:: Information ::

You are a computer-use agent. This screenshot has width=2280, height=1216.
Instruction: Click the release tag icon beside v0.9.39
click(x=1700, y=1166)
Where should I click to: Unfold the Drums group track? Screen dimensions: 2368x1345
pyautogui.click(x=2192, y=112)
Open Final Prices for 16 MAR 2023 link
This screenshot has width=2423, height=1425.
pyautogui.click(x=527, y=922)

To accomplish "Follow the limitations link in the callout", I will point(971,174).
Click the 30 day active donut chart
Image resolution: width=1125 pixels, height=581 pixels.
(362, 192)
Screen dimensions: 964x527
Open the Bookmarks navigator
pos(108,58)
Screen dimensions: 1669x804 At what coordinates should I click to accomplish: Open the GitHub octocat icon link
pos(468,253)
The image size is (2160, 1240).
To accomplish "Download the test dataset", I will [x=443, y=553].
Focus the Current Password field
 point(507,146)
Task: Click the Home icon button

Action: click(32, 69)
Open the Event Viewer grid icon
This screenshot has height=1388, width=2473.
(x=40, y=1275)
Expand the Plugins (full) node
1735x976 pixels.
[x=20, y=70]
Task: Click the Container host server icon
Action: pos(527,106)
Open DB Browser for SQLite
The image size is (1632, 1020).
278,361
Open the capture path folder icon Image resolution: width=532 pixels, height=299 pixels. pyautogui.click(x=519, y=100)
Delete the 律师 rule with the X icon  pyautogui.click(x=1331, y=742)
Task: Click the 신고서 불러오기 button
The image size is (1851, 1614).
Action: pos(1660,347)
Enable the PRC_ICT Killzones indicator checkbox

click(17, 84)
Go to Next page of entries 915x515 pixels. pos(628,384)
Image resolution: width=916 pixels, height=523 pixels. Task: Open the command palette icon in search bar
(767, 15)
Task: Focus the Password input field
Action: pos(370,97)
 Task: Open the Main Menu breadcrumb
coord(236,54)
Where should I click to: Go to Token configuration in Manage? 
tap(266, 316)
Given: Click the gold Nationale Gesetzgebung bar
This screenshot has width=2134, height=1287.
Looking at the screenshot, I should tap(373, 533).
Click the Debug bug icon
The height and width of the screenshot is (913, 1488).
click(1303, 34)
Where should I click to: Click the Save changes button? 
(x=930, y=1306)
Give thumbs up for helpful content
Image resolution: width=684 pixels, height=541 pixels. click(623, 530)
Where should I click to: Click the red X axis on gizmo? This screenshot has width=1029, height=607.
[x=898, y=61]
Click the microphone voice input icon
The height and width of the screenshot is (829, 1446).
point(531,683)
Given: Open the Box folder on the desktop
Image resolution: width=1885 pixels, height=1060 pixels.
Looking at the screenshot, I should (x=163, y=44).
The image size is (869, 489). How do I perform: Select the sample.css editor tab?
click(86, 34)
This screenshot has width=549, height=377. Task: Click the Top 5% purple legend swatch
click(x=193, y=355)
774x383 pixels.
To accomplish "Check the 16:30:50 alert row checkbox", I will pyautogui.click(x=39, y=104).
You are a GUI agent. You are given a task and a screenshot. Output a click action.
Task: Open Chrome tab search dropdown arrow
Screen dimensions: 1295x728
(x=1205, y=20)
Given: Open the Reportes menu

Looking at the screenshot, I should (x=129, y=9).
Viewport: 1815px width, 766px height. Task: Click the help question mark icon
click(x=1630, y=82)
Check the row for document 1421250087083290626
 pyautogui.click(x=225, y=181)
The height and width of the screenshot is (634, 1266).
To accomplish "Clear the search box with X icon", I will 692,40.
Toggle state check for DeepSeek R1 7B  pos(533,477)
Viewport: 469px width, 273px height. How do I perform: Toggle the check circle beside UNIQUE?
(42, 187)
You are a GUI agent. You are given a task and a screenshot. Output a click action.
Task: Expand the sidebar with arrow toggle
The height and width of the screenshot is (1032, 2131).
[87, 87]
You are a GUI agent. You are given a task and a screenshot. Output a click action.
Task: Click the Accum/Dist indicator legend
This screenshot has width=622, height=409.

:: Work required ::
Reproduce all the records, exactly and in full.

:: Task answer ::
You are a computer-use agent. This screenshot has width=2280, height=1216.
Instruction: Click the release tag icon beside v0.9.39
click(x=1700, y=1166)
Where should I click to: Unfold the Drums group track? Screen dimensions: 2368x1345
pyautogui.click(x=2192, y=112)
Open Final Prices for 16 MAR 2023 link
This screenshot has width=2423, height=1425.
pyautogui.click(x=527, y=922)

To accomplish "Follow the limitations link in the callout", I will point(971,174).
Click the 30 day active donut chart
Image resolution: width=1125 pixels, height=581 pixels.
(362, 192)
Screen dimensions: 964x527
Open the Bookmarks navigator
pos(108,58)
Screen dimensions: 1669x804 At what coordinates should I click to accomplish: Open the GitHub octocat icon link
pos(468,253)
The image size is (2160, 1240).
To accomplish "Download the test dataset", I will [x=443, y=553].
Focus the Current Password field
 point(507,146)
Task: Click the Home icon button

Action: click(32, 69)
Open the Event Viewer grid icon
This screenshot has height=1388, width=2473.
(x=40, y=1275)
Expand the Plugins (full) node
1735x976 pixels.
[x=20, y=70]
Task: Click the Container host server icon
Action: pos(527,106)
Open DB Browser for SQLite
The image size is (1632, 1020).
278,361
Open the capture path folder icon Image resolution: width=532 pixels, height=299 pixels. pyautogui.click(x=519, y=100)
Delete the 律师 rule with the X icon  pyautogui.click(x=1331, y=742)
Task: Click the 신고서 불러오기 button
The image size is (1851, 1614).
Action: pos(1660,347)
Enable the PRC_ICT Killzones indicator checkbox

click(17, 84)
Go to Next page of entries 915x515 pixels. pos(628,384)
Image resolution: width=916 pixels, height=523 pixels. Task: Open the command palette icon in search bar
(767, 15)
Task: Focus the Password input field
Action: pos(370,97)
 Task: Open the Main Menu breadcrumb
coord(236,54)
Where should I click to: Go to Token configuration in Manage? 
tap(266, 316)
Given: Click the gold Nationale Gesetzgebung bar
This screenshot has width=2134, height=1287.
Looking at the screenshot, I should tap(373, 533).
Click the Debug bug icon
The height and width of the screenshot is (913, 1488).
click(1303, 34)
Where should I click to: Click the Save changes button? 
(x=930, y=1306)
Give thumbs up for helpful content
Image resolution: width=684 pixels, height=541 pixels. click(623, 530)
Where should I click to: Click the red X axis on gizmo? This screenshot has width=1029, height=607.
[x=898, y=61]
Click the microphone voice input icon
The height and width of the screenshot is (829, 1446).
point(531,683)
Given: Open the Box folder on the desktop
Image resolution: width=1885 pixels, height=1060 pixels.
Looking at the screenshot, I should (x=163, y=44).
The image size is (869, 489). How do I perform: Select the sample.css editor tab?
click(86, 34)
This screenshot has width=549, height=377. Task: Click the Top 5% purple legend swatch
click(x=193, y=355)
774x383 pixels.
To accomplish "Check the 16:30:50 alert row checkbox", I will pyautogui.click(x=39, y=104).
You are a GUI agent. You are given a task and a screenshot. Output a click action.
Task: Open Chrome tab search dropdown arrow
Screen dimensions: 1295x728
(x=1205, y=20)
Given: Open the Reportes menu

Looking at the screenshot, I should (x=129, y=9).
Viewport: 1815px width, 766px height. Task: Click the help question mark icon
click(x=1630, y=82)
Check the row for document 1421250087083290626
 pyautogui.click(x=225, y=181)
The height and width of the screenshot is (634, 1266).
To accomplish "Clear the search box with X icon", I will 692,40.
Toggle state check for DeepSeek R1 7B  pos(533,477)
Viewport: 469px width, 273px height. How do I perform: Toggle the check circle beside UNIQUE?
(42, 187)
You are a GUI agent. You are given a task and a screenshot. Output a click action.
Task: Expand the sidebar with arrow toggle
The height and width of the screenshot is (1032, 2131).
[87, 87]
You are a GUI agent. You are given a task and a screenshot. Output a click action.
Task: Click the Accum/Dist indicator legend
This screenshot has width=622, height=409.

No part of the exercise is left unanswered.